CD6 is Highly Expressed in Fatal Asthma Patients and May Modulate Bronchomotor Tone

Rationale: Th2 and Th17 cells contribute to airway remodeling, facilitate mucus secretion and increase airway hyperresponsiveness. CD6, a T cell co-stimulatory receptor, interacts with CD166 (ALCAM) and CD318 to modulate activation. We examined whether severe asthma subjects have increased CD6+ cells, the lung inflammatory environment alters CD166 or CD318 expression, and CD6 exposure of airway smooth muscle (ASM) modulates bronchomotor tone. Methods: Lungs (asthma, non-asthma, n=4/group) were lavaged and lymphocytes examined for CD6 by flow cytometry. Tissue was stained for CD166, CD318, CD3, and CD6. ASM stimulated with carbachol (Cch) or CD6-beads was examined for phosphorylation of myosin light chain (pMLC), paxillin (pPax), or cofilin (pCof). ASM were co-cultured with T cells ± IL-33 with CD166 and CD318 expression assessed. Results: Flow analysis showed no difference in CD6+ lavage cells from asthma vs. non-asthma donors. Tissue sections had large differences in lymphocyte number and CD3+/CD6+ cells, with CD166 and CD318 expression on ciliated and basal cells. ALCAM, but not cd318, expression increased in asthma ASM. CD6-coated beads increased pCof and pPax, but not pMLC, to similar levels to Cch. ASM co-cultured with differentiated Th1 cells showed decreased CD166, but not CD318 expression. Co-stimulation with Th1 cells + IL-33 markedly decreased ASM CD166 and CD318 expression.
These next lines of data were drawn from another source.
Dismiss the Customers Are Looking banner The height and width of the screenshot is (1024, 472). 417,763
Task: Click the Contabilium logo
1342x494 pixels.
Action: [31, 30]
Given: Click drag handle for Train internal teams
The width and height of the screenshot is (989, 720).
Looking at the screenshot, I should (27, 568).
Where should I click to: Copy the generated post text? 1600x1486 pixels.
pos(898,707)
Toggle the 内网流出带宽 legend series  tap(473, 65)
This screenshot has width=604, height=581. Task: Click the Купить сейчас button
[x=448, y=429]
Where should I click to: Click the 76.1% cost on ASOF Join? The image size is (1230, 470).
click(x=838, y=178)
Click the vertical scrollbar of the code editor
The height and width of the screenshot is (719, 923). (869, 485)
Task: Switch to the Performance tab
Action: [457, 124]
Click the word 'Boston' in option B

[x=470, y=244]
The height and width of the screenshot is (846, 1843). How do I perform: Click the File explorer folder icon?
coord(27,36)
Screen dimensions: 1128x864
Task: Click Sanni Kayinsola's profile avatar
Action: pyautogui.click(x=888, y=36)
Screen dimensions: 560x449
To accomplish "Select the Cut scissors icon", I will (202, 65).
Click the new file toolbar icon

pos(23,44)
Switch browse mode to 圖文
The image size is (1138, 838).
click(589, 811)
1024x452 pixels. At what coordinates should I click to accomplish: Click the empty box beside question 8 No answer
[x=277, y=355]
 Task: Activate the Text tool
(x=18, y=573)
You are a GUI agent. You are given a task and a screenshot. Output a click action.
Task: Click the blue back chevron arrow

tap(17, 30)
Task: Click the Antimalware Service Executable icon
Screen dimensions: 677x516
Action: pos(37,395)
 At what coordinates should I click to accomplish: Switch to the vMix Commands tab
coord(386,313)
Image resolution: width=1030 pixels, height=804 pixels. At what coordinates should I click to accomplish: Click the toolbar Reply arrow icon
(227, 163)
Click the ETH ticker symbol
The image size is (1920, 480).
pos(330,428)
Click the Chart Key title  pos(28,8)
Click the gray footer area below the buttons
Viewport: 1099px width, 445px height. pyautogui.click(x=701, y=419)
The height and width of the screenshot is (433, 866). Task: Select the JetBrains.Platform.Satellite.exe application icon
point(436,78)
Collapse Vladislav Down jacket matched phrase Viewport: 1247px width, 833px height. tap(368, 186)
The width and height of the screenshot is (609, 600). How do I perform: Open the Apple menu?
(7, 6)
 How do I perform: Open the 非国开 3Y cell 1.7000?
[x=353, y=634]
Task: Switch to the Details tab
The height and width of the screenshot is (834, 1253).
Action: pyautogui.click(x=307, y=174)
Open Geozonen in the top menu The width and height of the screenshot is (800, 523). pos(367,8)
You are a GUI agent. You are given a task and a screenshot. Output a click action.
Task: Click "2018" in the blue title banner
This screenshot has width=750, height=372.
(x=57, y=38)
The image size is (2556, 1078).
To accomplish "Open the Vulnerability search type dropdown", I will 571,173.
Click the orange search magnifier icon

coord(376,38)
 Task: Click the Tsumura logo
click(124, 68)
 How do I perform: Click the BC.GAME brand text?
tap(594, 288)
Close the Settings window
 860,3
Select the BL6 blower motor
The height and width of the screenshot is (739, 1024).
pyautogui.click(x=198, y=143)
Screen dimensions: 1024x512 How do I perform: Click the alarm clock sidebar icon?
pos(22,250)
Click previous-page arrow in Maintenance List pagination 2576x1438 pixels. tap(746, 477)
Conclusions: We demonstrate that CD6+ lymphocytes are significantly increased in fatal asthma lung tissue. Furthermore, CD6+ lymphocytes may modulate bronchomotor tone through actin cytoskeletal rearrangements in HASM, and that the inflammatory environment may influence CD6-dependent changes in bronchomotor tone.